* PROMPT *
Update the entries below, from the line containing "Given: Open the Customization menu" down to the end, by replacing "Customization" with "Settings" and leaving everything else unchanged. Omit the pictures from your answer.

* PROVIDED MATERIAL *
§ §

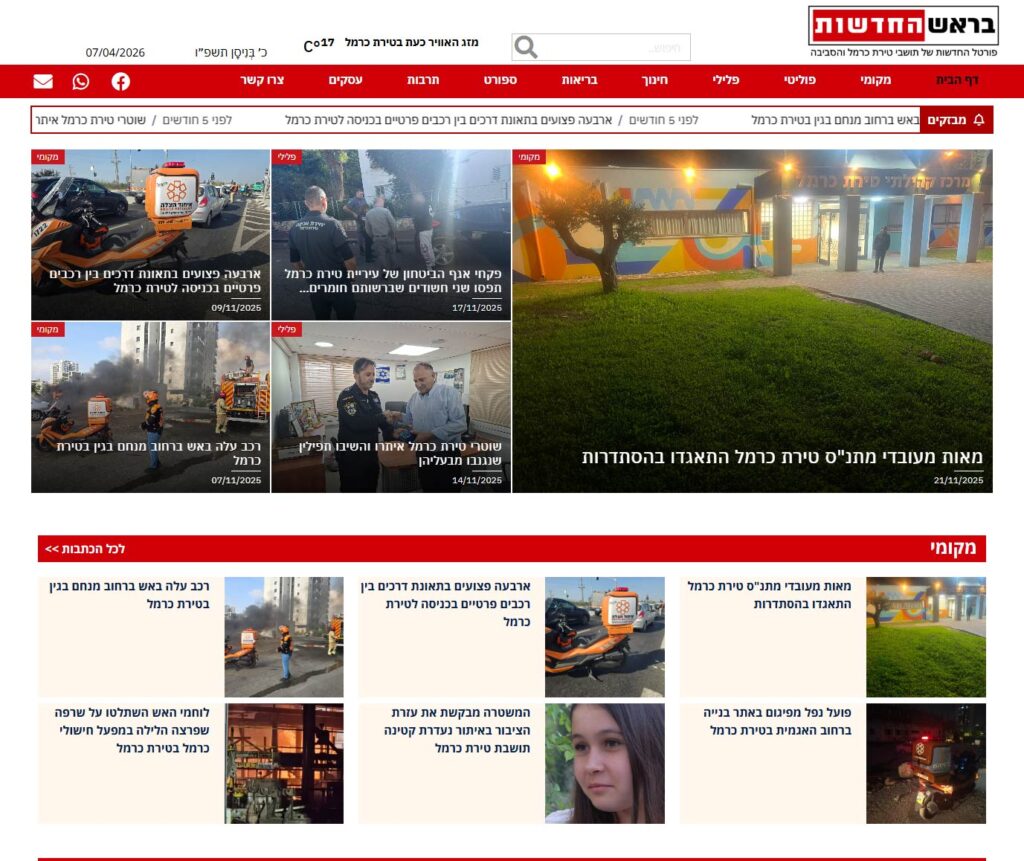Open the צרו קשר contact page
Screen dimensions: 1024x861
tap(269, 81)

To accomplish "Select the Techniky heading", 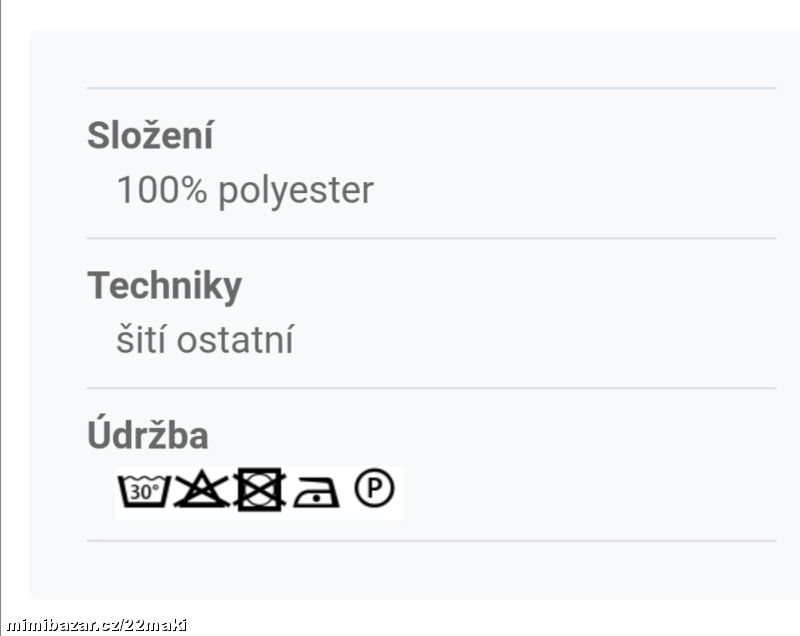I will tap(164, 286).
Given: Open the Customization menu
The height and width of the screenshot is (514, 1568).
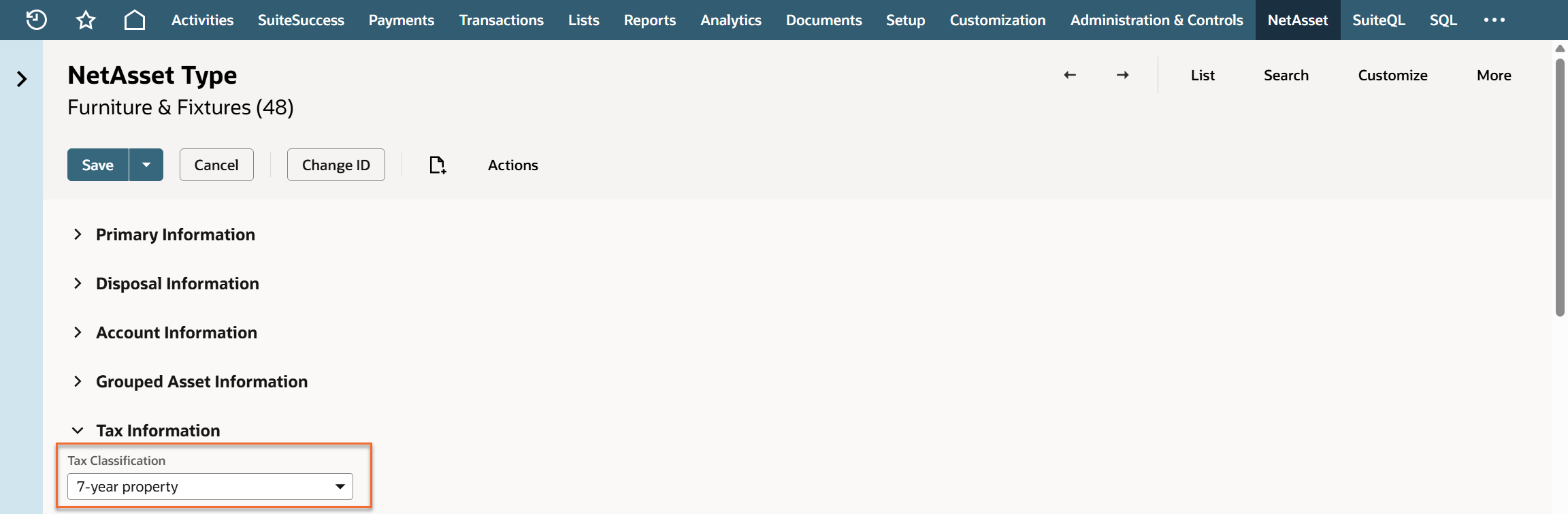Looking at the screenshot, I should click(x=998, y=20).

§ §

* CORRECT OUTPUT *
Given: Open the Settings menu
The height and width of the screenshot is (514, 1568).
Looking at the screenshot, I should click(x=998, y=20).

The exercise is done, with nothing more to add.